The biggest day of the week was Wednesday, and Bea joined me at NC State for a full day: we had a campus tour with a high school class, a reading and sharing of their poetry with Smriti, and a writing session in the tropical plants greenhouse (maybe our favorite place on campus).
All leading up to the main event: a reading in Caldwell Lounge by Smriti. Bea has heard me talk about Smriti and her novel for months (it takes quite a while to get visa paperwork in order), and like many people across our campus visited by Smriti (Honors and Arts Village students, MFA students, and more) she was excited for the reading (and, to be honest, for the delicious chocolate cake that was to follow).
Only one problem: the microphone was locked away in a drawer. In all the hubub, none of us organizing the reading had collected the key! By the time we realized that we didn’t have it, it was after 5PM (the reading was at 7:30), and everyone who could help was gone for the day. We called campus facilities, the on-campus locksmith, but no one could help! Our friend Chris Tonelli, who works in the Libraries and co-owns So and So Books, brought a microphone, but it wouldn’t connect to our speakers. Soon it was time: 7:30.
The good news: the reading was packed, all the way to the end of the lounge, a beautiful room that looks out on the Court of Carolina. The bad news: the reading was packed. There was no way that all the people in that huge room would be able to hear Smriti read from the novel. But the drawer was locked tight.
“Mommy, do you have a bobby pin?” Bea asked. I did, and handed it to her. She worked the lock for a while before concluding that the pin was too short. “Does anyone have a pocket knife?”
Chris had a multitool, and he handed it to Bea while we looked around the room, fuller by the minute. Watching students and faculty take seats, by now, on the floor, I felt awful that this event, so anticipated, would be compromised by a simple mistake!

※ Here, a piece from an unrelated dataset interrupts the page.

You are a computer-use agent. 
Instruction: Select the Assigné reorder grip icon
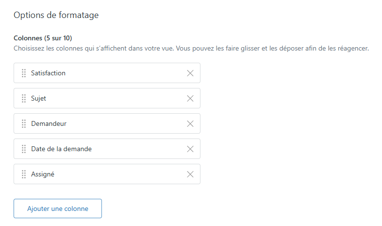(24, 174)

“I got it!” Bea yelled, popping open the drawer. We pulled out the mic, and soon we were listening to Smriti as she read from the captivating prologue, followed by two gorgeous Bollywood-infused sections. Smriti even sang a little, and answered questions from an audience that, by the end of the reading, was quite in the palm of her hand.
Bea said she didn’t want to retell this story for the FTT because, by now, she’d “told it enough times” (how un-Boggs-like, or maybe un-Haynes-like of her). But she credits years of reading Nancy Drew mysteries for knowing how to pick a lock—or maybe just knowing that she could. It seems appropriate that it was reading that helped her save a reading.

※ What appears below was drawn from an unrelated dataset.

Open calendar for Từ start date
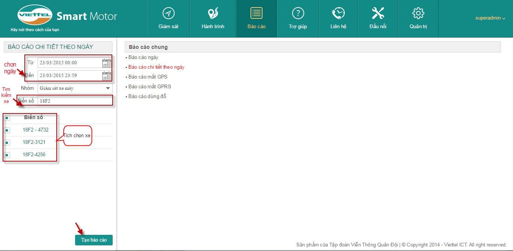513x251 pixels. pyautogui.click(x=107, y=63)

Meanwhile, back at home, Richard was auditioning for Jeopardy! over Zoom. The audition was supposed to happen during the day, while the girls were at school, but it had been moved to the evening, and since we were at the reading Harriet was at home with her dad. He turned on a movie in the living room and told her, “Please don’t interrupt me unless it’s an emergency.”
At the end of the hourlong audition (which went well! fingers crossed!), Harriet came up to him and put a tiny white object in his hand. It was a tooth! Her first tooth, lost during the hour, which she rinsed off and saved and apparently did not consider an emergency.
Richard and I were both, of course, really proud of our girls. Not just because they both helped us in unexpected ways, but because they did so independently.
We are of course proud of them every day—when they bring home school folders full of writing and math and artwork, when they get good reports from school or feed the cats without being asked. But when I think about what makes me most proud of my daughters, it’s these two categories: First, when I observe them or hear of them being kind to others, especially others who really need their kindness. Second, it’s when they do something so independent and self-possessed I had no idea they could even manage it. Picking a lock, handling a first lost tooth.
I don’t think proud quite expresses how I feel. I’m amazed by them, and grateful to be their mom. I know that the high school students we toured campus with, all immigrants and refugees learning English, have moms and grandmas (some all the way back in Mexico, Guatemala, and El Salvador) who feel exactly the same way about their children, studying and dreaming and working in the United States.
It’s really the best feeling, if a little bittersweet—to know that someone you held when they were almost helpless, now isn’t so helpless at all.
How about you, Frog Troublers? What has amazed you lately about your kids and grandkids?
I cannot believe how talented and self-reliant your girls are! Many kudos to her parents. (My heart was especially thrilled to learn that Bea gained a very useful skill from reading Nancy Drew.)